Look through the lines below and copy each one that includes "İzmir".

_Provided records_:
****************

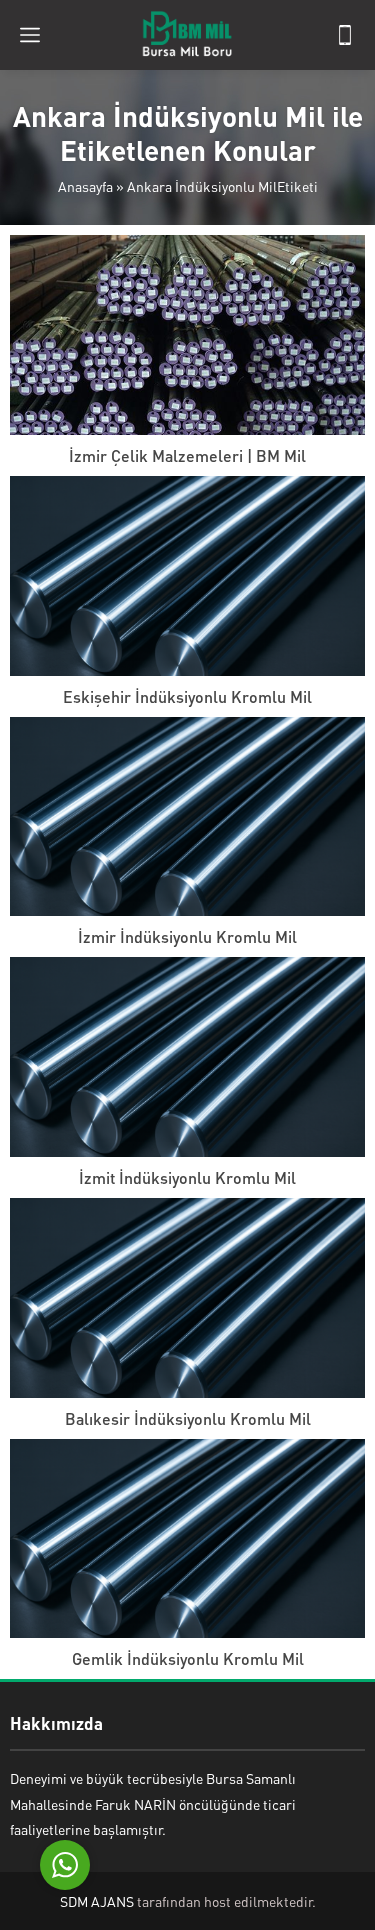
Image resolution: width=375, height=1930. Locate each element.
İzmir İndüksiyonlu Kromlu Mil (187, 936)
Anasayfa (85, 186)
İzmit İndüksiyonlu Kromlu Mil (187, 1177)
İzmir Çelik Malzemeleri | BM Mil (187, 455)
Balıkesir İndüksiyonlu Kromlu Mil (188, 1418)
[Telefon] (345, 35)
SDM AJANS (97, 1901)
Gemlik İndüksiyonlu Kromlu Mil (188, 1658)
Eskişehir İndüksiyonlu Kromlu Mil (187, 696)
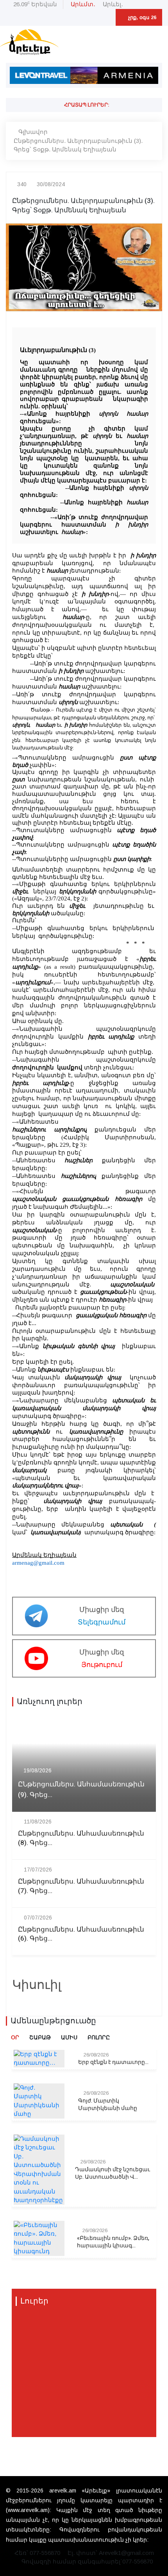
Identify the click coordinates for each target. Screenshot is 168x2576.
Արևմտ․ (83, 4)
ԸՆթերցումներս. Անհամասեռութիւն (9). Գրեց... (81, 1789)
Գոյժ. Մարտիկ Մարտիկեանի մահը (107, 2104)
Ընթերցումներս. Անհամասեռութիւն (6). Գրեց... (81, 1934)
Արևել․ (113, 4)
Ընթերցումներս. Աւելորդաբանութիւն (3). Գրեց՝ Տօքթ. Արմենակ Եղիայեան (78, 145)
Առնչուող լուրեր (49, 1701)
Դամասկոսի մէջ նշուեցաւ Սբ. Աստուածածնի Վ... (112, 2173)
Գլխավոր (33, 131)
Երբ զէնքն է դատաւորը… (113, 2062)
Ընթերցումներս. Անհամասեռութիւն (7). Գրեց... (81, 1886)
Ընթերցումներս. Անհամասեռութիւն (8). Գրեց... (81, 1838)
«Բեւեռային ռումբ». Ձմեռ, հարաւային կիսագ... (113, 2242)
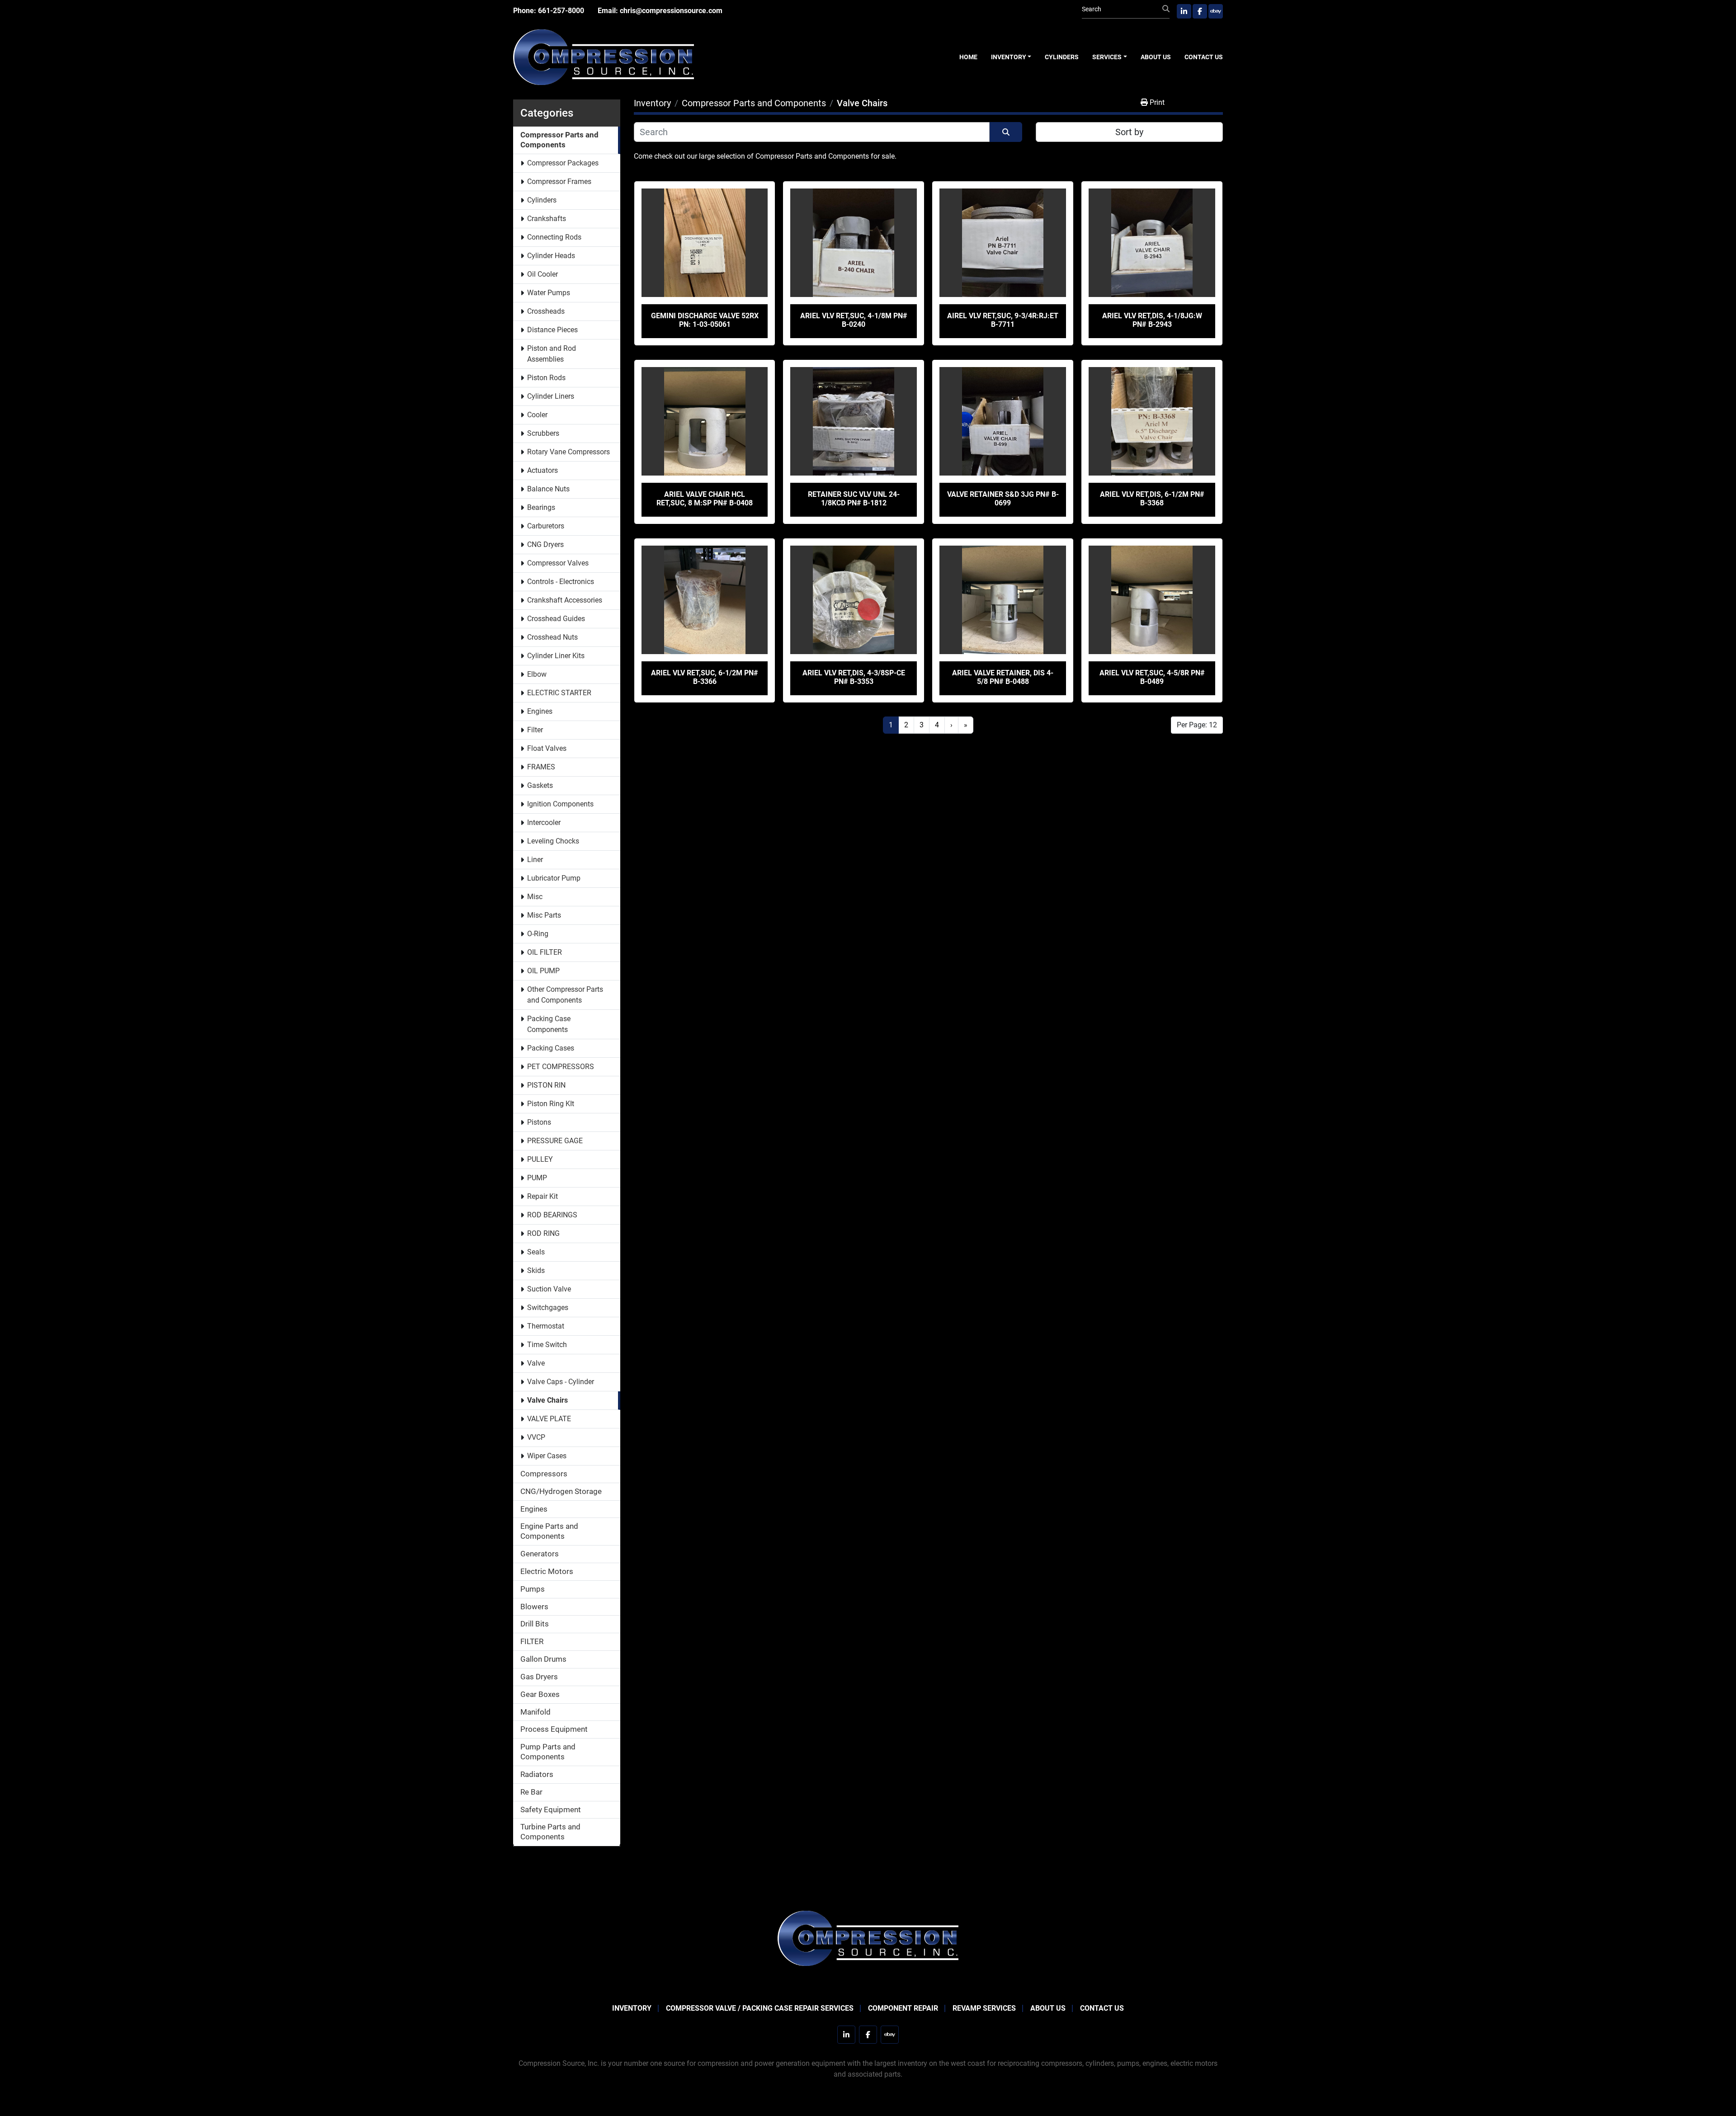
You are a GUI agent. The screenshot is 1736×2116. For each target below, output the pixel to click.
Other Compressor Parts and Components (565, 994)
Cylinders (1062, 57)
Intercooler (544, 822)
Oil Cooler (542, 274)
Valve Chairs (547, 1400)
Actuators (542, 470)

****************

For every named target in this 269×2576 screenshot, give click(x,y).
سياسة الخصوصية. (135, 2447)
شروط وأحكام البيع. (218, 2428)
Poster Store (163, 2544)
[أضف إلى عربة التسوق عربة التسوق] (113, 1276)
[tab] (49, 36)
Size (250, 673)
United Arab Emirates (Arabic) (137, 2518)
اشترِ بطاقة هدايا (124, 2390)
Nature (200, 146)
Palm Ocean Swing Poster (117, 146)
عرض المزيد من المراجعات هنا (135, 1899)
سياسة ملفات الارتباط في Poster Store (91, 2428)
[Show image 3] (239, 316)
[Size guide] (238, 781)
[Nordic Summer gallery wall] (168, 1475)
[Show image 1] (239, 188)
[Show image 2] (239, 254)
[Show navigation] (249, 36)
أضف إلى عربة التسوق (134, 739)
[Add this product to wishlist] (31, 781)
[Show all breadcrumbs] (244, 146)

****************

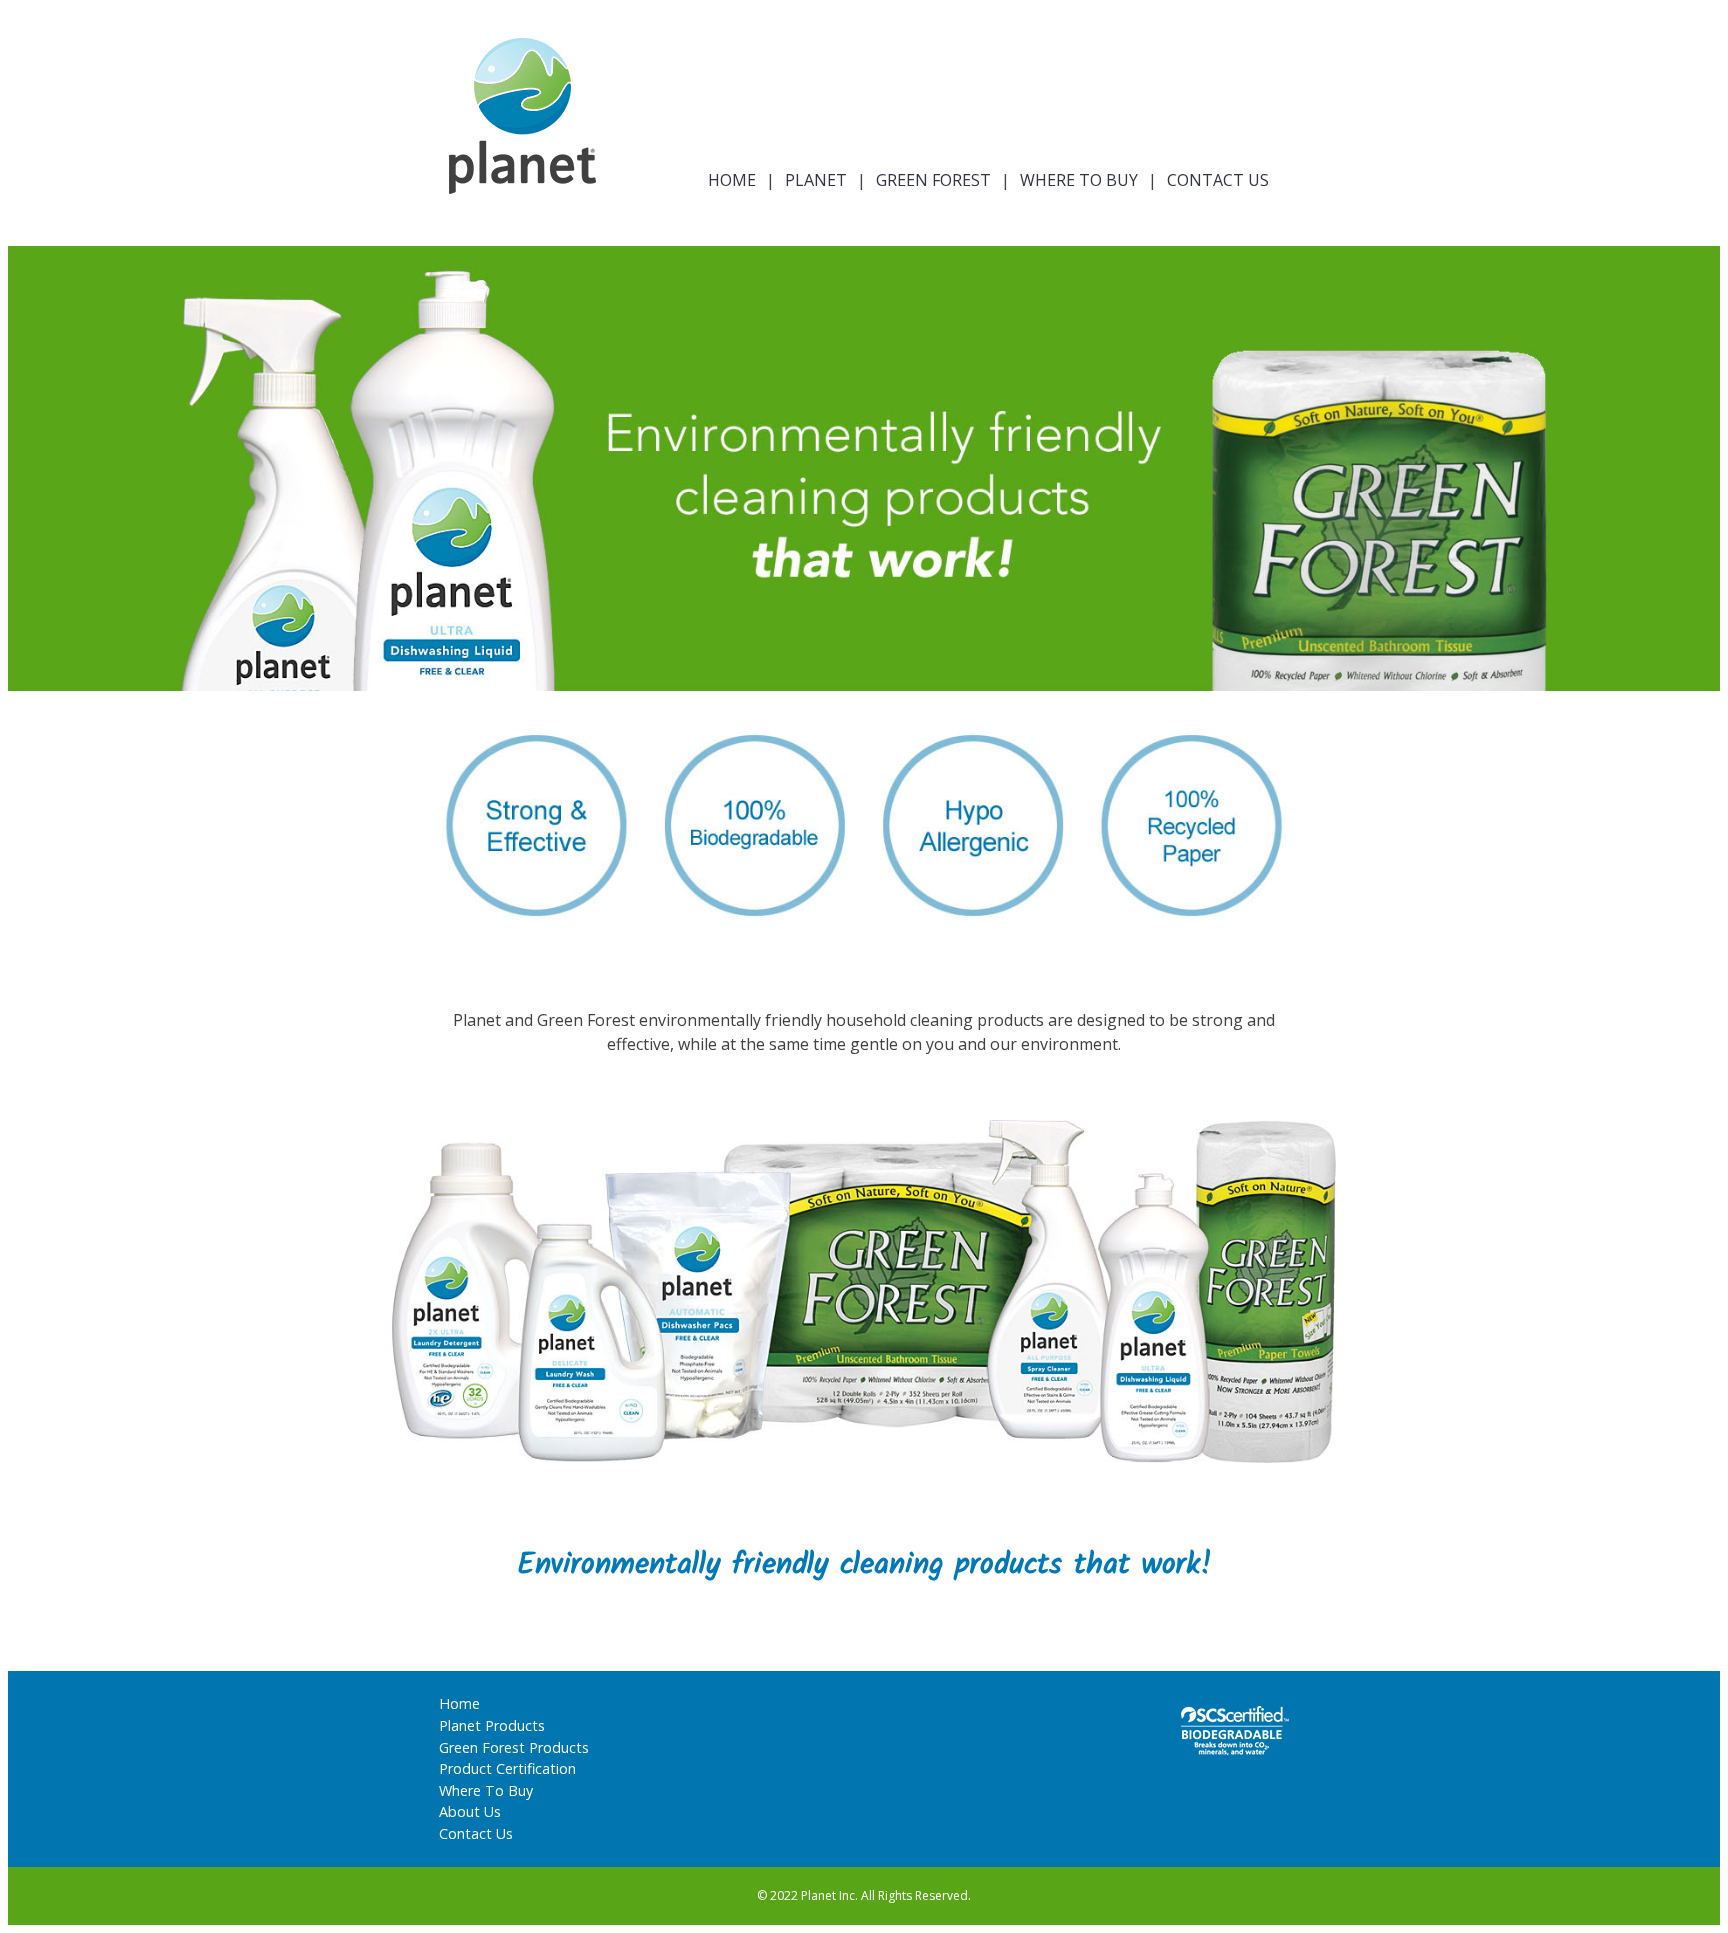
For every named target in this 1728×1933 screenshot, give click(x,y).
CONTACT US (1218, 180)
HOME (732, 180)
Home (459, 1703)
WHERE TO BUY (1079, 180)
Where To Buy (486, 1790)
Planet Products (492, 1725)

****************

_Answer section_:
İzmir İndüksiyonlu Kromlu Mil (187, 936)
İzmir Çelik Malzemeleri | BM Mil (187, 455)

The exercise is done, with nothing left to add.